Amigo, maestro, hermano, en Antonio Bernaldo de Quirós somos muchos los que hemos encontrado una referencia. Generaciones de músicos nos hemos adentrado en los misterios de la armonía, del solfeo, de la música, del arte en definitiva, de su mano. Su personalidad, tan exigente como generosa, su discreción, su agudo ingenio, eran sus rasgos. El trabajo, el respeto y la amplitud de miras sus enseñas. De su empeño, junto al de otros buenos amantes de la música, nació el Conservatorio de Ávila, en el que hoy estudian casi cuatrocientos muchachos, herederos del magisterio de una persona de un talento tan solo comparable a su profunda humanidad.
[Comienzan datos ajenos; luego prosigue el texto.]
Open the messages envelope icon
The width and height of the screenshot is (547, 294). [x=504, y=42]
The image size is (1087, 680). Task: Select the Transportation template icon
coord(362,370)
Hace ahora precisamente un año nuestro Centro le rendía un justo homenaje poniendo su nombre al aula de coro del Conservatorio. Más cercano en el tiempo queda el concierto que la Orquesta Sinfónica de Ávila le dedicó, de la mano de buena parte de los alumnos que el formó y de su adorado Coro Gregoriano de La Santa. Su magisterio iba mucho más allá de las aulas y los escenarios. Montones de aficionados recibieron su consejo. Docenas de cantantes, instrumentistas y aficionados acudieron a él, en una suerte de peregrinación para recibir sus enseñanzas. Como auténtico maestro pasó su vida regalando a todos los que nos acercábamos a él todo su saber, sin guardar nada para sí. Transmisor de conocimiento, trabajador incansable, arreglista, investigador, son muchos los proyectos que él pergeñó o en los que colaboró, como el Centro de Estudios Tomás Luis de Victoria o el Festival Internacional de Música Abvlensis. Incansablemente se dirigía a quien fuese menester para hacer que la música ocupara en nuestro entorno social el lugar que merece. Antonio creía profundamente en lo que hacía, lo amaba, y esa es la mejor enseñanza que recibimos todos los que hemos tenido la fortuna de conocerle y recibir sus enseñanzas.

Descansa ahora en paz. Sin duda hoy los ángeles son mejores cantores.

[Publicado en el Diario de Ávila el 30 de Noviembre de 2015.]